Kasa Moto (Toronto)



When the Chase Hospitality Group opens a restaurant you know it will be elegant, draw crowds and price points will be higher than normal. Kasa Moto is no exception with tasteful minimalistic furniture, filled reservation books and $120 omakase meals. For those looking to spend less but still experience the newest addition to this emergent empire, Kasa’s a la carte menu offers shareable dishes at lower prices.

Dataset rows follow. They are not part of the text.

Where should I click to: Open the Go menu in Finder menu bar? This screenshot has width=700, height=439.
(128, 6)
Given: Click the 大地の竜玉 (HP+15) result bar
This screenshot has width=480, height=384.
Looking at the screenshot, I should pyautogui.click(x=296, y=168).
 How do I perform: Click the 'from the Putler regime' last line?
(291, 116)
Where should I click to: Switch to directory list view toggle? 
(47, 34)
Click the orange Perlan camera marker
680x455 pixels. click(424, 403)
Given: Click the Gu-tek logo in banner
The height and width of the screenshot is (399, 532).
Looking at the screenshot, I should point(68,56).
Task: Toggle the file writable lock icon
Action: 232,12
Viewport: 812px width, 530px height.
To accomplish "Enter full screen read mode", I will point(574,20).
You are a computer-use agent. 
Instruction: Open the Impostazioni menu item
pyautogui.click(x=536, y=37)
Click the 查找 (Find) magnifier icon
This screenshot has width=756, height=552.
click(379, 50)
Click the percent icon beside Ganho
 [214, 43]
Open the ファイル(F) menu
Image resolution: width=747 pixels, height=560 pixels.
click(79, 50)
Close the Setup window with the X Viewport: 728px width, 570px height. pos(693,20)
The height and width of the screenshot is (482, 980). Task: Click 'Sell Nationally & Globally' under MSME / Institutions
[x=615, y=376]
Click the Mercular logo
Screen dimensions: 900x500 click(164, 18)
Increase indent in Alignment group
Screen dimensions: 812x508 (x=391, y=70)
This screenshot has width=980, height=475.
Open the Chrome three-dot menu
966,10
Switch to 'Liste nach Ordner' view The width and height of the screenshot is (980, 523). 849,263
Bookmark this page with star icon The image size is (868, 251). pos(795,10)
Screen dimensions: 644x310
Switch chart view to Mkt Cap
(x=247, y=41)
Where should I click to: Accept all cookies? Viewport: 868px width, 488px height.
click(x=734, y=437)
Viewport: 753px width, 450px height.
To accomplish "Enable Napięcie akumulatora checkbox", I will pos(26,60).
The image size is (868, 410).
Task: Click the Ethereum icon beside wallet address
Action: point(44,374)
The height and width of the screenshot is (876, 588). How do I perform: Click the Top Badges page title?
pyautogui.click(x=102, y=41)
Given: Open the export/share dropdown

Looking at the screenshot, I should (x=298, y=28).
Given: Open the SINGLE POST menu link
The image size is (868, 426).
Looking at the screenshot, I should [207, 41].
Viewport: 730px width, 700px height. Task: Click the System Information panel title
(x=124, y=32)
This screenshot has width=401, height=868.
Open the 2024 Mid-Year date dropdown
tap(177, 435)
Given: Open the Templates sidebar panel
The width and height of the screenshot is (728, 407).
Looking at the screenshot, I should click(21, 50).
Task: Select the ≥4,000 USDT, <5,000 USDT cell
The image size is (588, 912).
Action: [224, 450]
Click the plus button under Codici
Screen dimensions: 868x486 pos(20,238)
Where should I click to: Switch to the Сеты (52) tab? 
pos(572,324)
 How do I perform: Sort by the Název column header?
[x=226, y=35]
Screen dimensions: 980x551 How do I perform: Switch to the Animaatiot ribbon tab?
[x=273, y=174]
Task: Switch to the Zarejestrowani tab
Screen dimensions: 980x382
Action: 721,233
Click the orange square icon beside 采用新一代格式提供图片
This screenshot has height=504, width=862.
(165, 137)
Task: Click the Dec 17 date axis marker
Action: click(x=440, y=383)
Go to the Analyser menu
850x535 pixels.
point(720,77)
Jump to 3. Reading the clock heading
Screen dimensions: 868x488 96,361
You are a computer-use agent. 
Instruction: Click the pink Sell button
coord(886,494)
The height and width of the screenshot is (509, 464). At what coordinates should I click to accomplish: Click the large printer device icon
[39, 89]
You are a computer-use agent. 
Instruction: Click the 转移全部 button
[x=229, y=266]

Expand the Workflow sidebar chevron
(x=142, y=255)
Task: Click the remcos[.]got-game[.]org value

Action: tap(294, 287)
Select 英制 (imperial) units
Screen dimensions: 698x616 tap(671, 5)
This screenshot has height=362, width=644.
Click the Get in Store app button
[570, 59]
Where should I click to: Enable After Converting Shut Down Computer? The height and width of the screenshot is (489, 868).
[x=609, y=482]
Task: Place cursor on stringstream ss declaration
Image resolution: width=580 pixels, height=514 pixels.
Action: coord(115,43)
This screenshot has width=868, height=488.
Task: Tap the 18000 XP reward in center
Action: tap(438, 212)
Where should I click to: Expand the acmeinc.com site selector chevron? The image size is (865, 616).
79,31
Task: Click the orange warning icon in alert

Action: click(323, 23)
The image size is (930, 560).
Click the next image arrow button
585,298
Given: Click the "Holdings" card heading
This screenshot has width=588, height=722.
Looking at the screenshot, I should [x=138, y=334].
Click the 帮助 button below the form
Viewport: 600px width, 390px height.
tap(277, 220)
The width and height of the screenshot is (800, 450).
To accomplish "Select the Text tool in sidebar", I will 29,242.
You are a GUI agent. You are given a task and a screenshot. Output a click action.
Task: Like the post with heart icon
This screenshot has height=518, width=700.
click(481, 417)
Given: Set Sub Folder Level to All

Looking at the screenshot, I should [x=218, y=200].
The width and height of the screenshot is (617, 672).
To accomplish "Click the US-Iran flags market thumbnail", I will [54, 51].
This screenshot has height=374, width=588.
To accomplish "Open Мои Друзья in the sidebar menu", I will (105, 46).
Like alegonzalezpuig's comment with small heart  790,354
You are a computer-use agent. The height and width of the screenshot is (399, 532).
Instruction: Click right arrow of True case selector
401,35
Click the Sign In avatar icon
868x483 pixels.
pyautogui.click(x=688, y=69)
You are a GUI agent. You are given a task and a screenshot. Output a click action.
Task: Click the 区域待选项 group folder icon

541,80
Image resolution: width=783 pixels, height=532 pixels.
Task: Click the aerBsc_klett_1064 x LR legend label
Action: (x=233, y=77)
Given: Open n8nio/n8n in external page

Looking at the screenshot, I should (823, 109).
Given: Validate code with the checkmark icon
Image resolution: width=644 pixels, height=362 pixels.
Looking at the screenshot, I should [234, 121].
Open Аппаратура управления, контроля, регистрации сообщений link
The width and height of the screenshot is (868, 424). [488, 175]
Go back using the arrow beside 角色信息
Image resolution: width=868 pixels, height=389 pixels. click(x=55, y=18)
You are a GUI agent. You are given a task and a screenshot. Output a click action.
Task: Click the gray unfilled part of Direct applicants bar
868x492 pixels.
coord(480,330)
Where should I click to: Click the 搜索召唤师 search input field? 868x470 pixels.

Of all the dishes, the soy butter fried rice ($10) is the most filling … that is if you eat carbs and oil doesn’t make you squeamish. Fried onions and chives make the dish aromatic and I rather enjoyed the diced wagyu beef and microfine vegetables mixed throughout. Just avoid looking at the bottom of the bowl afterwards, as the pool of oil may raise a sense of guilt.


The pork belly robata ($12) is another indulgent dish with a generous marbling of fat on each cube. The pieces were a tad greasy for my taste but it was well rendered and proceeds to melt on the tongue. A slight tangy sweetness from the ume glaze (plum syrup) helped to lighten it a bit and being cooked on the robata gave it a nice grilled aroma without an overpowering smokiness.


If the tuna wasn’t such a pulverized glob lacking texture, the spicy tuna crispy rice ($13) would have been nice. Spiced with a chili and jalapeno mixture, the tuna had depth from the chili and the burn from the jalapeno rather than just the typical spicy mayonnaise. Meanwhile, the rice was done well with its crunchy coating and hot creamy interior.


Their rock shrimp tempura ($16) isn’t the large flakey variety, but rather reminds me of the rendition from Ki. The exterior is still light and crunchy while the shrimp fresh and just cooked through to retain a light glossy texture. Coating the shrimp is a thin yuzu pepper aioli, which adds a nice flavour without being goopy. For the most part, Kasa’s interpretation was delicious, except for the one piece that wasn’t thoroughly cleaned and a piece of shell and gritty bits were left on it.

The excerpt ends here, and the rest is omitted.